Originally, this topic had little resonance with me because I have been well-covered by commercial insurance companies for many, many years. I even recently became a large utilizer (i.e. had an expensive surgery) and the insurer, Blue Cross Blue Shield of Illinois, could not have treated me any better.I know that past performance is no predictor of future value, as they say, but BCBS really did the job.
I support a progressive agenda and appreciate the even temperament and intelligence of President Obama. So I’ve looked into healthcare a little deeper and have come to appreciate this cause a little more.
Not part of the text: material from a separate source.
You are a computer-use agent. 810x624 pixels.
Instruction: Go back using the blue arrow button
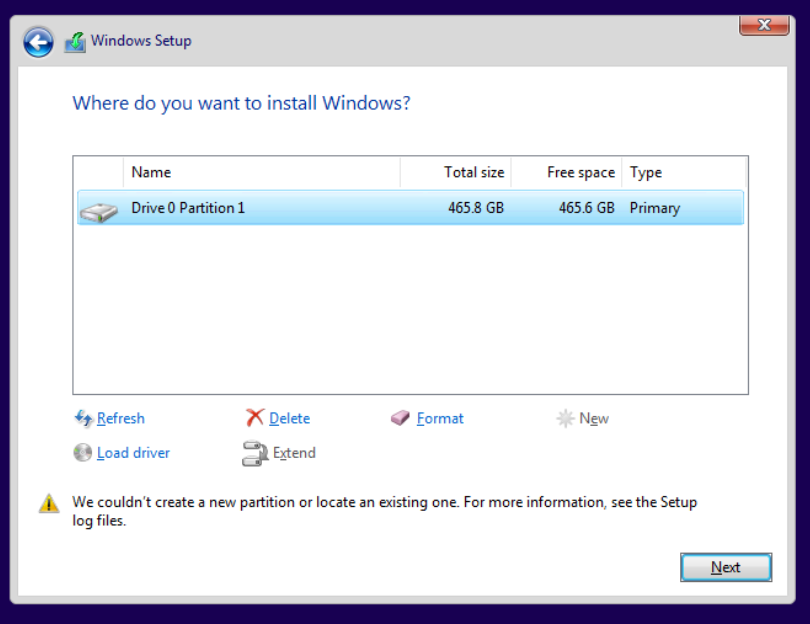coord(38,42)
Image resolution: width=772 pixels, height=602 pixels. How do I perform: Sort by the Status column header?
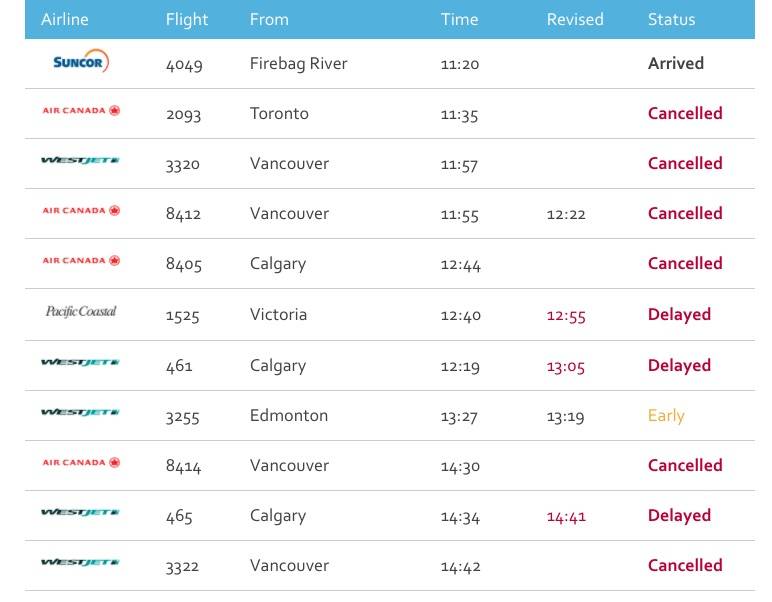tap(671, 19)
I see H.R. 3200 as having 4 components. The first is changing the rules for commercial insurers so that they can no longer cherry-pick their customers. The second is strengthening Medicare through adjustment of the rules and broadening coverage of the preventive aspects of care, with the intention of reducing emergent disease and reducing expenses with Part D and Medicare Advantage plans. The third is the mandate that will both get more Americans in to see a doctor and greatly reduce the uncompensated care in hospitals. The fourth is the healthcare exchange concept where a government run plan will be one of the choices for a basic insurance option. Without this aspect, we will simply be delivering 30-40 million new customers to commercial insurers without any incentive to contain costs.
What if we approached this more incrementally? I think the urgency is driven by the trajectory of the costs. Health insurance costs have risen 5% in the past year, while general inflation is -1.5%. According to research published by the Kaiser Family Foundation and the American Hospital Association, family insurance premiums for employer-provided insurance now cost $13,375 annually, with workers paying an average share of $3,515 and employers paying $9,860.
According to the study, premiums have jumped 131% during the past decade. That is 3 times the rise in workers’ wages and 4 times general inflation. 42% of companies plan to raise the premium to employees, 36% plan to increase the deductible amounts, 39% plan to increase the office visit copays, and 37% plan to increase prescription costs.
Only 2% of firms are very likely to drop coverage completely, and 6% are somewhat likely to drop coverage. Projecting that 2% figure out over 10 years, around 17% (1 in 6), of those with company-sponsored health insurance today will be losing their insurance and either purchasing their own plan or losing coverage completely.
That’s why a plan that looks like Medicare for all, or a mechanism to use competition and risk-spreading to move costs downward, is so important for Americans. Health insurance status quo is a poor option.